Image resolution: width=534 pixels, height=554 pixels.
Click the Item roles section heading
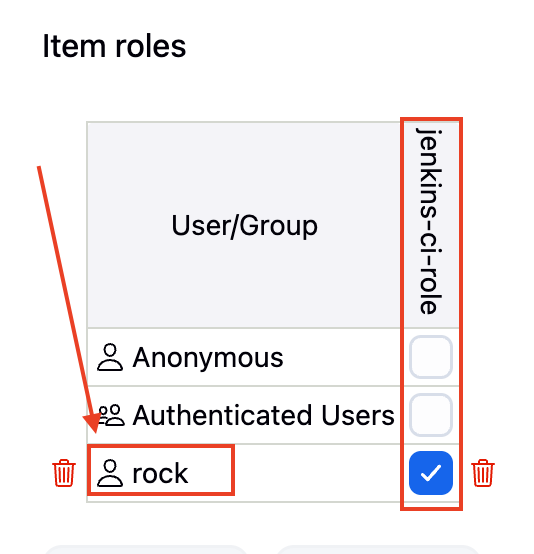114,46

= = = = = = =

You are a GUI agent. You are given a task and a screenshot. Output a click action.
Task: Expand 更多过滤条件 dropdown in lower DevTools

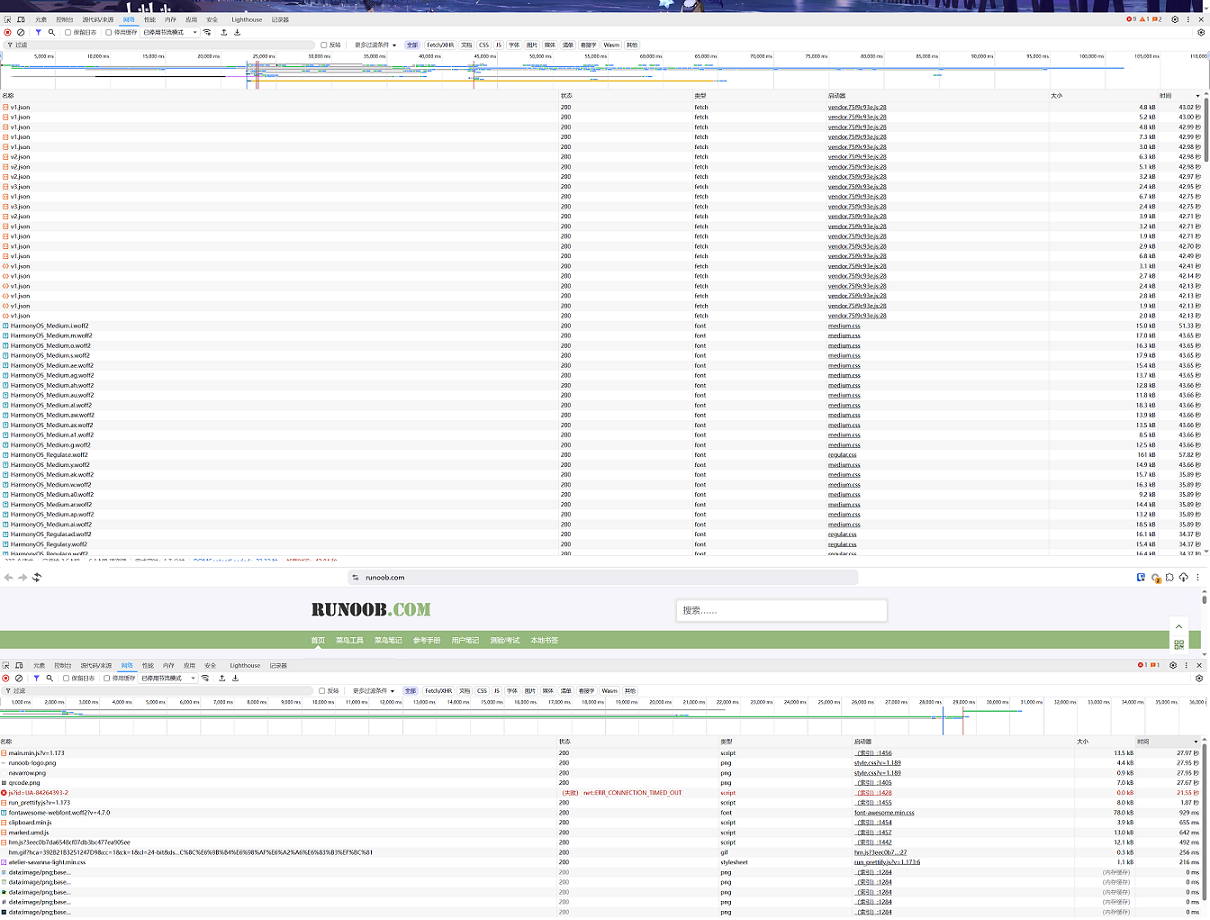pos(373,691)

= = = = = = =

THE EXERCISE: Reproduce verbatim the stretch of the items from the line containing "You are a GUI" through the line containing "pos(373,691)", including both of those lines. Leave the pictures out of your answer.

RESPONSE TO THIS EXERCISE:
You are a GUI agent. You are given a task and a screenshot. Output a click action.
Task: Expand 更多过滤条件 dropdown in lower DevTools

pos(373,691)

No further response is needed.